Despite the fact that U.S. Secretary of State James Baker’s reported slur of “F– the Jews” appeared as an English headline in Israel’s Hebrew dailies, Israelis did not take the reported comment seriously, Aloni said.

“We joked about it,” she said.

“How many Jews say, ‘F— the goyim?” That word is used on a much more frequent basis now. It’s a legitimate word. I don’t think it was said because of the nature of the relationship between Israel and Washington; it was said because it is said all the time. I don’t think Baker is really an anti-Semite.”

Baker, in fact, denies ever making the remark.

Aloni also appeared to have little quarrel with the Bush administration’s reasoning for denying loan guarantees to Israel.

“We don’t need money on a humanistic basis. We need money for economic development, to prosper and to flourish. We don’t need it to build another villa for a religious zealot,” she said.
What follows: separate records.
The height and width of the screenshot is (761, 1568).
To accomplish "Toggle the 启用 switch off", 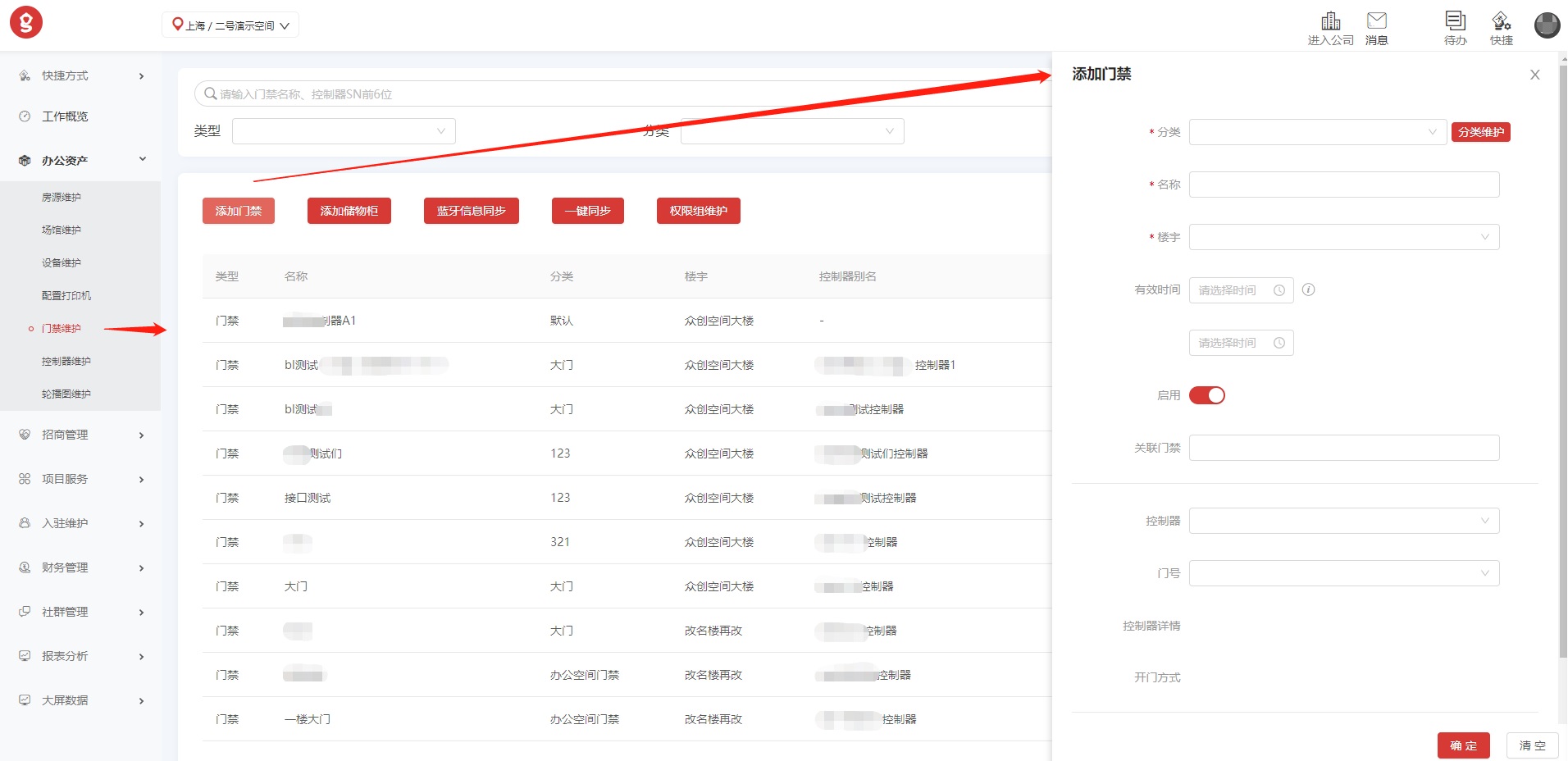I will [x=1206, y=395].
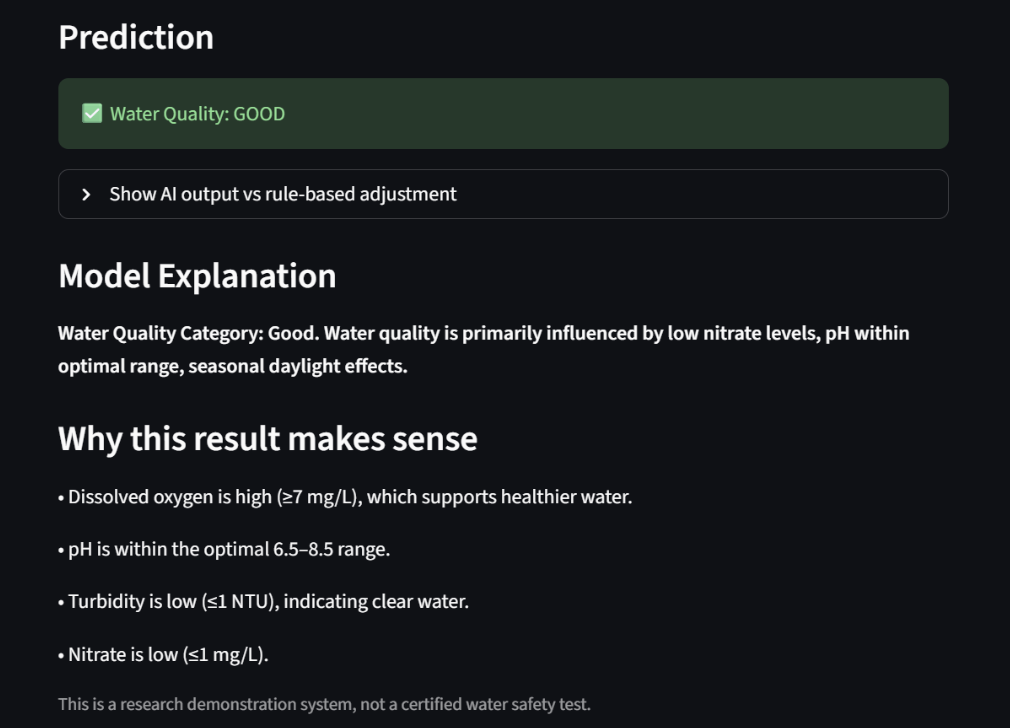Click the green checkmark icon
1010x728 pixels.
[x=92, y=114]
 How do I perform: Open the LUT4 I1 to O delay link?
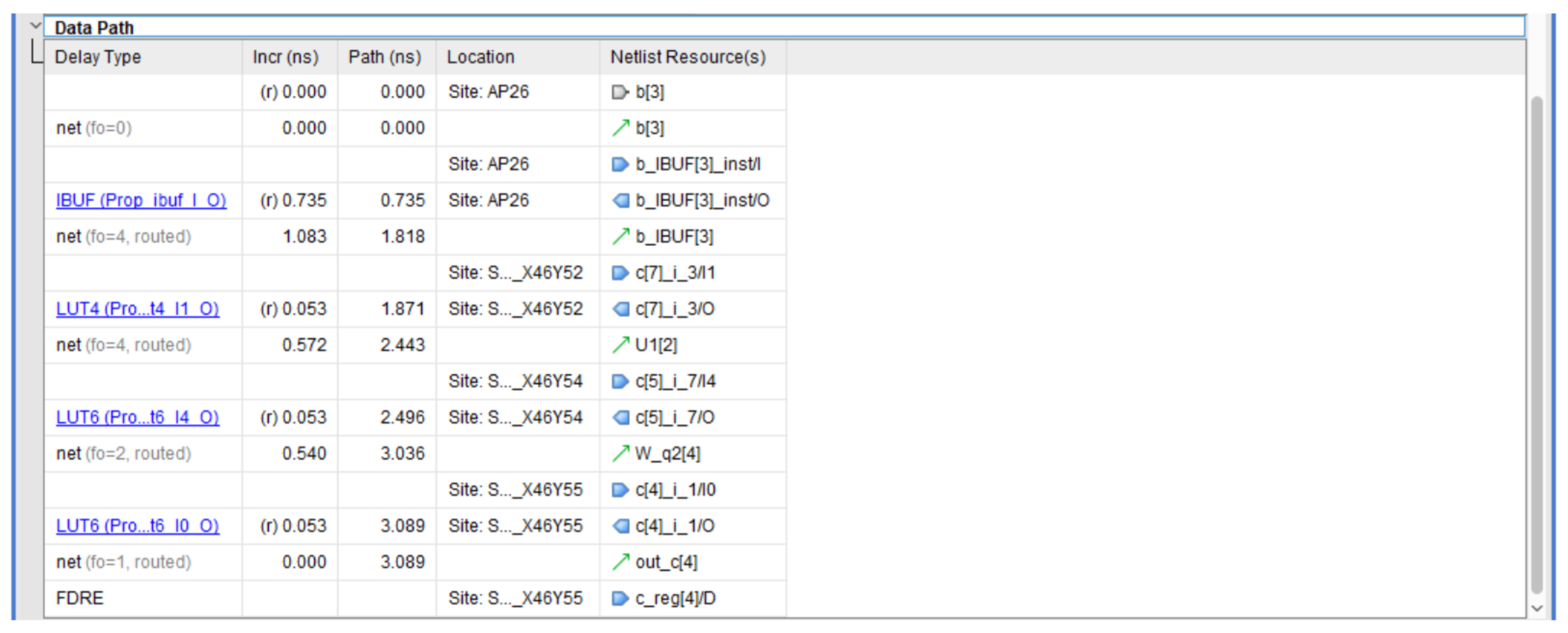pyautogui.click(x=137, y=309)
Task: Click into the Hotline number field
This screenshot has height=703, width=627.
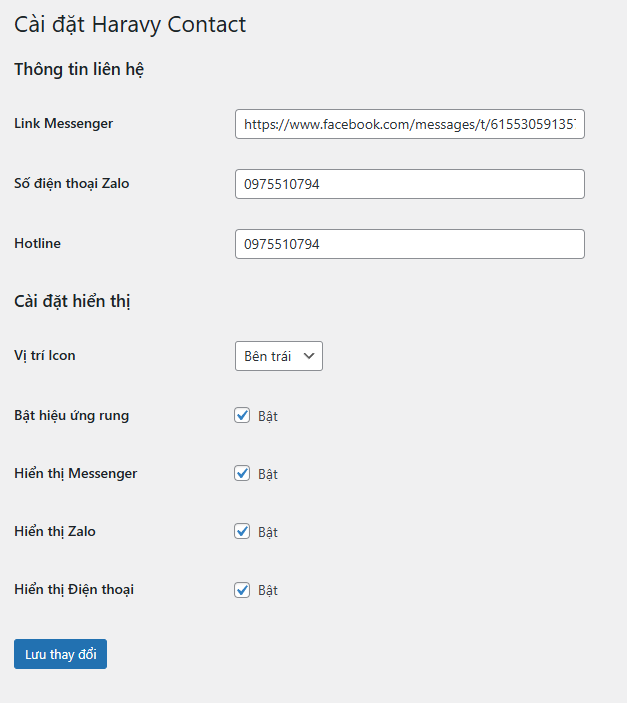Action: (409, 244)
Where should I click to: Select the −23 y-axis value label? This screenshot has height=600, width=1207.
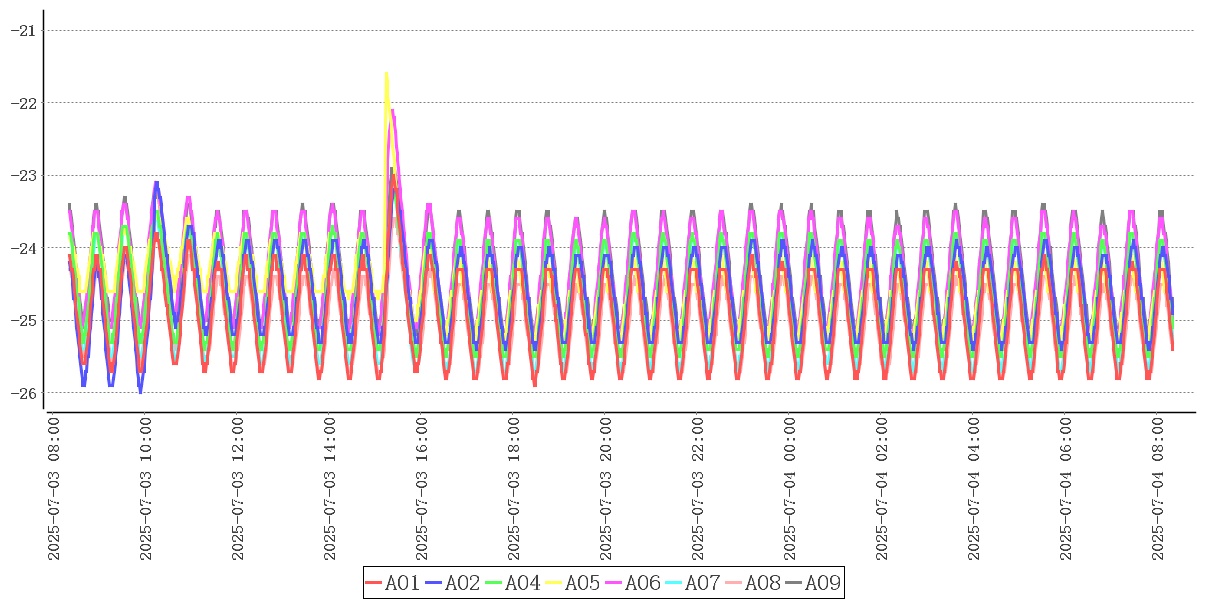pos(22,175)
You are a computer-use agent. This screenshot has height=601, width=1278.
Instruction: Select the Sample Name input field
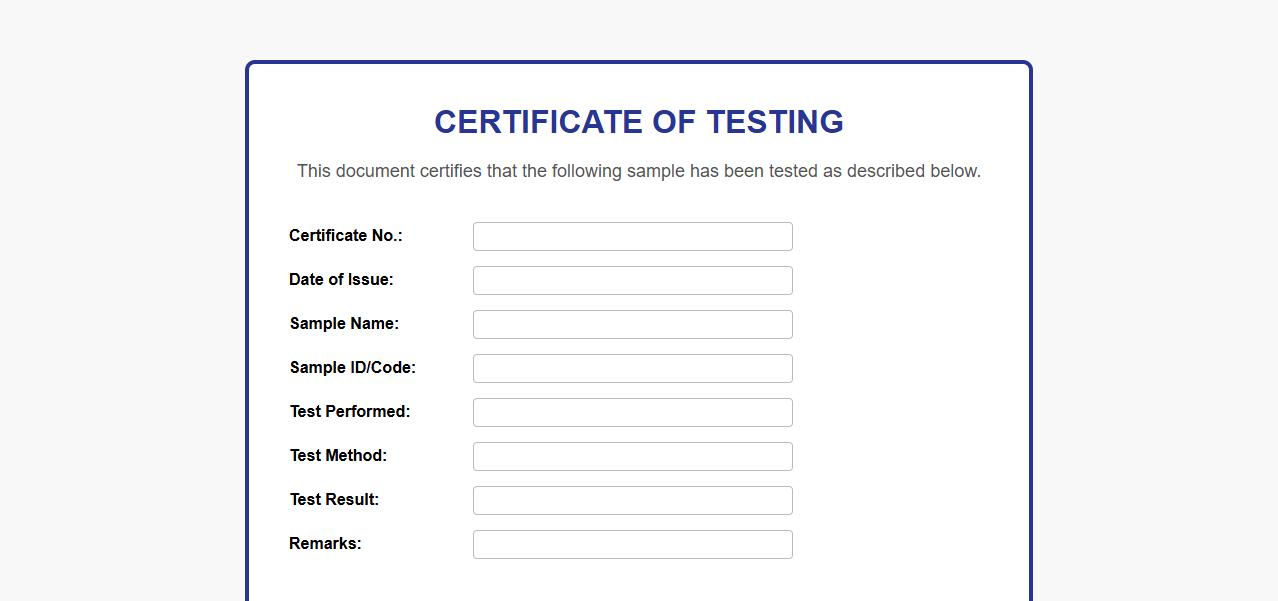point(632,325)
SETTLEMENTS DON’T HELP ISRAEL’S SECURITY

After her synagogue talk, members of the audience asked about matters of security.

Aloni responded that the settlements do not help Israel’s security.

‘The defense army is responsible for the security of the country, and everyone knows it,” she said emphatically.

“Those settlements are only a liability for the army,” she added.

While the more centrist Labor Party has more of a chance of defeating the Likud in the elections, Aloni remained firm that her party is the true voice of those who want peace.

“Labor does not have the same priorities. They whisper things that we shout,” she said. “They are not mature enough to say out loud what we agree upon and have been advocating for years.”